## What this task involves:
Please give everything in the data from the line containing "At what coordinates should I click to accomplish: Click" down to the line containing "Looking at the" as a numbered list, without blank lines.

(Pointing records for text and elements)
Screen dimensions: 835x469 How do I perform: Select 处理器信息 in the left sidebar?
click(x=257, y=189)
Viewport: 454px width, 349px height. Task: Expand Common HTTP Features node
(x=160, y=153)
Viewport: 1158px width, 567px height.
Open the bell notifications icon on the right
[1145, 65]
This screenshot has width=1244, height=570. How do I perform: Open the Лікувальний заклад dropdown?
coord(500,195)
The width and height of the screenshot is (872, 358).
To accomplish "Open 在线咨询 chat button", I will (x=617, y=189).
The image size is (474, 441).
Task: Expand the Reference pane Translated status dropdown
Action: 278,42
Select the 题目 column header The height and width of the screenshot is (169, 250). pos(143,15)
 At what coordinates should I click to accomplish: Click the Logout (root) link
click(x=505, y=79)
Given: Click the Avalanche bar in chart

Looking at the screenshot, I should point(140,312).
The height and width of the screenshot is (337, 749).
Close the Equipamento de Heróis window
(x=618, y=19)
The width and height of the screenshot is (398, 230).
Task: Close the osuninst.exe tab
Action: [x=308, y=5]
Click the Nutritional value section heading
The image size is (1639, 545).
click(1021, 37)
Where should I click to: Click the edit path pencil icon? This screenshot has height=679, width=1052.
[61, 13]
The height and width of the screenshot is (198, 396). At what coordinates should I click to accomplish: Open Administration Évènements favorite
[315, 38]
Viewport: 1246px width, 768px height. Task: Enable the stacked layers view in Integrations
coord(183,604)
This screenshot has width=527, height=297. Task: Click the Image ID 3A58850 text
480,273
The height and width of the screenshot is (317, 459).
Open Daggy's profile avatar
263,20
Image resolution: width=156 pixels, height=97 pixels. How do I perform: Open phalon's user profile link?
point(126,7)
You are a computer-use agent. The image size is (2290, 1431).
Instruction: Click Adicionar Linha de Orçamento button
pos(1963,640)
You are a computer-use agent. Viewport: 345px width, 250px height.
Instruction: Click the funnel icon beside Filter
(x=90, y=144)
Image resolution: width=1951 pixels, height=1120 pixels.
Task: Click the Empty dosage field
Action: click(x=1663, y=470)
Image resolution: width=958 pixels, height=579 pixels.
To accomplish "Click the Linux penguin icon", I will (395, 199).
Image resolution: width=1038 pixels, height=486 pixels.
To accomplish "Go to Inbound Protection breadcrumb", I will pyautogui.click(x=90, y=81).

## Expected answer:
1.  At what coordinates should I click to accomplish: Click the Logout (root) link
2. click(x=505, y=79)
3. Given: Click the Avalanche bar in chart
4. Looking at the screenshot, I should point(140,312).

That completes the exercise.